### Exercise task
Which lines in the data below contain the word "with"? Copy each of them in full.

Stored entries
##############################

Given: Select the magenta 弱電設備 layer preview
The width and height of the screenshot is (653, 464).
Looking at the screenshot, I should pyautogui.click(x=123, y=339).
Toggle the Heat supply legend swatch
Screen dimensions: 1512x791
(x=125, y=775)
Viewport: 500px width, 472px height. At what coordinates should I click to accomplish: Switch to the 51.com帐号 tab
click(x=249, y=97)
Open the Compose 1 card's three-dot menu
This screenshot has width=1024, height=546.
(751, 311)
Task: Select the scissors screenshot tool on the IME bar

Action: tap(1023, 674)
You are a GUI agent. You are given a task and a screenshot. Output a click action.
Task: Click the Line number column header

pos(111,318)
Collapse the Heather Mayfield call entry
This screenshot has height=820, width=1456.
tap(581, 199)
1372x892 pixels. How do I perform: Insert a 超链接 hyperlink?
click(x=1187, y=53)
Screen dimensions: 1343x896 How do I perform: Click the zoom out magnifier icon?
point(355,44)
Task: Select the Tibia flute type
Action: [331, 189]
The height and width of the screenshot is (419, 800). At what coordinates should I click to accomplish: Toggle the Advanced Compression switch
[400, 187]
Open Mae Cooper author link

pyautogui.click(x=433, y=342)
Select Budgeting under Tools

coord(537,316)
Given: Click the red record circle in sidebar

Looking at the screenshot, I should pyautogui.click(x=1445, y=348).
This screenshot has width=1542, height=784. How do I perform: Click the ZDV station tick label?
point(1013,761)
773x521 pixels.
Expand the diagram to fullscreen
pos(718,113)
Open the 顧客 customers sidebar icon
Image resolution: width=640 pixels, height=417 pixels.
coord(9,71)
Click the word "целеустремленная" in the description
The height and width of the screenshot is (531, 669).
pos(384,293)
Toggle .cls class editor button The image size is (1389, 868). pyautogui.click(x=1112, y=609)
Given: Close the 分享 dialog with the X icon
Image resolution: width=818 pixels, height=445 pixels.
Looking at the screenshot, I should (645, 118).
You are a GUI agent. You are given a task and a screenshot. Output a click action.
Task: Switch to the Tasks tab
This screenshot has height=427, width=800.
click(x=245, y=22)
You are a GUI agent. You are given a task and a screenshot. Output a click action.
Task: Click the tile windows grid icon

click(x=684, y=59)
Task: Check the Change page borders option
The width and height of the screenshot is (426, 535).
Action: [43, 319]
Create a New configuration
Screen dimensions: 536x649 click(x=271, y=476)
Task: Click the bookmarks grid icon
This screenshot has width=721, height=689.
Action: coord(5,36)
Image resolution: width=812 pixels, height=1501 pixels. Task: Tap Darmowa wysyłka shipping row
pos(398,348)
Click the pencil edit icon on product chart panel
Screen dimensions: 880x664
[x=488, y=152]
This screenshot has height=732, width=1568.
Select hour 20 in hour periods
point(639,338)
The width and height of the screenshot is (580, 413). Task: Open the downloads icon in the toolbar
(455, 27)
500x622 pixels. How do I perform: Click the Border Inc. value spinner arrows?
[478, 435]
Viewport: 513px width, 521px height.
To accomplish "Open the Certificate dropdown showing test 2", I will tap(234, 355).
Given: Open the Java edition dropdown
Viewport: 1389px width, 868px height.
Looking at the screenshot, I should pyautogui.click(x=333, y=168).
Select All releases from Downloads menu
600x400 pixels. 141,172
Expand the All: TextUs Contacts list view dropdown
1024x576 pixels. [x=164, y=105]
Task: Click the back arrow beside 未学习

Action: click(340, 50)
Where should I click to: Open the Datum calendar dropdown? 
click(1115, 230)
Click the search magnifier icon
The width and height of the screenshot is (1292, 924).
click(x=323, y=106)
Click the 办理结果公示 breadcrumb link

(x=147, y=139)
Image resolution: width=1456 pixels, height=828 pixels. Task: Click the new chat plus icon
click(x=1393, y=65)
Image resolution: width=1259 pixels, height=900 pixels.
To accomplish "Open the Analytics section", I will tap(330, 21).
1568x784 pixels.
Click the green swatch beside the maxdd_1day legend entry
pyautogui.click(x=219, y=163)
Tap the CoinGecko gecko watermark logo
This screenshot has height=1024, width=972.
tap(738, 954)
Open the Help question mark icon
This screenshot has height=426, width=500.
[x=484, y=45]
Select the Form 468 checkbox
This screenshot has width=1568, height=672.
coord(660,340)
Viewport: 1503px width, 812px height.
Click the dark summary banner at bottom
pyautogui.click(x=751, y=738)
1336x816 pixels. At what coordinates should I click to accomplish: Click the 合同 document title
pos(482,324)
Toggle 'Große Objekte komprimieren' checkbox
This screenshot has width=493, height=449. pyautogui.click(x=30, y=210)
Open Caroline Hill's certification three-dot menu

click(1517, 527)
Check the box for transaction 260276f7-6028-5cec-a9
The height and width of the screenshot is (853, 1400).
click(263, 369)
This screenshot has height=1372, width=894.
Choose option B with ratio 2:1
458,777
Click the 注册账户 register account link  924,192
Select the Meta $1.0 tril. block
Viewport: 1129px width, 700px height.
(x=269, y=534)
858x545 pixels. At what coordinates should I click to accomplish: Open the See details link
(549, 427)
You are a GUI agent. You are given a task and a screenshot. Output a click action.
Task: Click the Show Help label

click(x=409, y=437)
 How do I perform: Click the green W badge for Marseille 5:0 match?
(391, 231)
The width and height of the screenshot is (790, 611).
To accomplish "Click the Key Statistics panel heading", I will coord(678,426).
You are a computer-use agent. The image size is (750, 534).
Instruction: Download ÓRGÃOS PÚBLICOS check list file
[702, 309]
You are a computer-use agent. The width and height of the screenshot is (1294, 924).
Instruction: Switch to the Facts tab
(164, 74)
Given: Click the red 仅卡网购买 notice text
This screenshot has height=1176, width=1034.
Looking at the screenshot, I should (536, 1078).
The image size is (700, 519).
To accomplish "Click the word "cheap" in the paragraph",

##############################

### Solution
Given: Close the 分享 dialog with the X icon
Choose option B with ratio 2:1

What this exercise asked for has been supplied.